Last month, an American citizen, Mohammed Soltan, filed a lawsuit in an American court accusing Egyptian officials of torture and other abuses during his two-year imprisonment on political charges that ended in 2015. The suit named Hazem el-Beblawi, a former prime minister of Egypt who lives in the United States and sits on the executive board of the International Monetary Fund.
Soon after the lawsuit was filed, Egyptian security officials raided the homes of Mr. Soltan’s relatives in Egypt and detained five men, who remain in custody. The authorities also interrogated Mr.
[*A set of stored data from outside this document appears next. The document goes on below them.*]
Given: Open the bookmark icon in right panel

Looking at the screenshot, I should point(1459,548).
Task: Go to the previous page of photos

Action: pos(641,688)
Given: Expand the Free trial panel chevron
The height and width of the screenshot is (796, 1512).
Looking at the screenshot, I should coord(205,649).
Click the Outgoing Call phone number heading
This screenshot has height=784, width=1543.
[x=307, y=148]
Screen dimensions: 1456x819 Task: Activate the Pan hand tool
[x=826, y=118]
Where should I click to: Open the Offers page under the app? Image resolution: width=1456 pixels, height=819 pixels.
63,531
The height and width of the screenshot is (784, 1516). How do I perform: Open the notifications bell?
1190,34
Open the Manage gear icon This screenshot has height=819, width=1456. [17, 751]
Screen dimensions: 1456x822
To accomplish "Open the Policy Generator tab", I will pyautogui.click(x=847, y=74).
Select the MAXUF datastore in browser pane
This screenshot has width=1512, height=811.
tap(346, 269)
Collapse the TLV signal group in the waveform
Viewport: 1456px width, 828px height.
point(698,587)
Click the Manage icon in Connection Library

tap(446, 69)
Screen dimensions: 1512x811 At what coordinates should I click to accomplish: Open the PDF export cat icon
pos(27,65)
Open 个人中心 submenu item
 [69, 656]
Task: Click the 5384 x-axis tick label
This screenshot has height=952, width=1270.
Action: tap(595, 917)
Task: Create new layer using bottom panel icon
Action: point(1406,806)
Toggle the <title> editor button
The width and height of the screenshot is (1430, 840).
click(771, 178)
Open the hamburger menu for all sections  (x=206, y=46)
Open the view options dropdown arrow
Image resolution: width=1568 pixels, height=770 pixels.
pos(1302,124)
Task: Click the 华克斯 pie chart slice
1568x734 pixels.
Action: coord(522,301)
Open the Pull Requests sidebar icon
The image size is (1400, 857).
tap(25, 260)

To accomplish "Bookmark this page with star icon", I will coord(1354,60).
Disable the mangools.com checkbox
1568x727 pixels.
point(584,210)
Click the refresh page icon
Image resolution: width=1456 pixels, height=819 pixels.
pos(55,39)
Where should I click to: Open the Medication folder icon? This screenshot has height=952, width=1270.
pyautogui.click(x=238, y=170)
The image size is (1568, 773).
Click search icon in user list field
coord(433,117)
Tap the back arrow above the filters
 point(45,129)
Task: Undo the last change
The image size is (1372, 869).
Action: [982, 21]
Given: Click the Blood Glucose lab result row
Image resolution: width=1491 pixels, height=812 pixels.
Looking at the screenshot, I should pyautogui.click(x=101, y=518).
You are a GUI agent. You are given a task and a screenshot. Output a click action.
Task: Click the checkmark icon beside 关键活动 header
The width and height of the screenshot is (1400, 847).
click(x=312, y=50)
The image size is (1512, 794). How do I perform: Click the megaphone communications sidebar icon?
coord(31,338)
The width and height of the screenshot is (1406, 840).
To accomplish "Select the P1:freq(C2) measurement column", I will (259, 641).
Soltan’s father, a Muslim Brotherhood leader who has been in jail for years.
Egypt has used similar tactics before against dissidents in exile in countries like Turkey and Qatar, but rarely against American citizens, or in apparent response to lawsuits filed in American courts.
In a letter to Secretary of State Mike Pompeo on June 30, a group of Egypt experts denounced the arrests as an apparent attempt to force Mr. Soltan to drop his lawsuit.
“They represent blatant interference in the U.S. justice system and an affront to his legal rights as an American citizen,” said the letter from the Working Group on Egypt, a bipartisan group that seeks to influence American policy toward Egypt.
Mr. Ali, the building contractor, worked on major development projects in Egypt for 15 years. Though Mr. Ali is a charismatic, flamboyant man who once appeared in a movie he also produced, few anticipated that the videos he posted about official corruption last September would have much impact.
But his account of corruption in the country’s ruling circles, burnished by accounts of extravagant and highhanded behavior by Mr. el-Sisi’s family, touched a nerve with young Egyptians who took to the streets on Sept. 20.
After being initially caught off-guard, the authorities clamped down hard on a second wave of protests a week later, eventually arresting over 2,300 people according to Amnesty International.
Mr. Ali initially appeared to relish his standing as a populist rebel, and fended off accusations that his activism had been quietly encouraged by Mr. el-Sisi’s political opponents. In an interview last year, he said he had no personal political ambitions but wanted to act as a uniting force for rival groups opposed to Mr. el-Sisi, including the Muslim Brotherhood.
Since then, Mr. Ali has largely receded into the background. His family has faced harassment by the Egyptian security forces and he has privately expressed frustration to other activists that the protest movement ultimately failed to shake Mr. el-Sisi’s power.
An Egyptian court sentenced Mr. Ali in absentia to five years imprisonment on tax evasion charges in February and ordered him to pay about $250,000 in back taxes. In its 20-page filing to Spain’s judiciary, Egypt repeated many of those accusations, saying that he had struck property deals dating to 2006, “without declaring part of his sales.”
The filing calls on Spain to send Mr. Ali back to Egypt to stand trial on charges of money laundering and tax evasion.
He denies the charges. “I left Egypt two years ago and no one stopped me. If I have done fraud, why did they let me leave the country?” he said.
Egypt and Spain do not have an extradition treaty, so the request must be decided by a judge. Egypt made a similar request after the Arab Spring in 2011, when it pursued the extradition from Spain of Hussein Salem, a close confidant of the former president, Hosni Mubarak, accusing Mr. Salem of fraud.
Spain’s constitutional court eventually turned down the request because Mr. Salem had become a Spanish citizen and had renounced his Egyptian nationality.
Mr. Salem later struck a deal with Mr. el-Sisi’s government to be allowed to return home in exchange for a payment of $600 million. In 2017, an Egyptian court dropped the final fraud charges against him.
Mr. Ali said that he hoped that Spain’s courts would also side with him against Egypt, because Spain was “a fair country that fights for human rights.”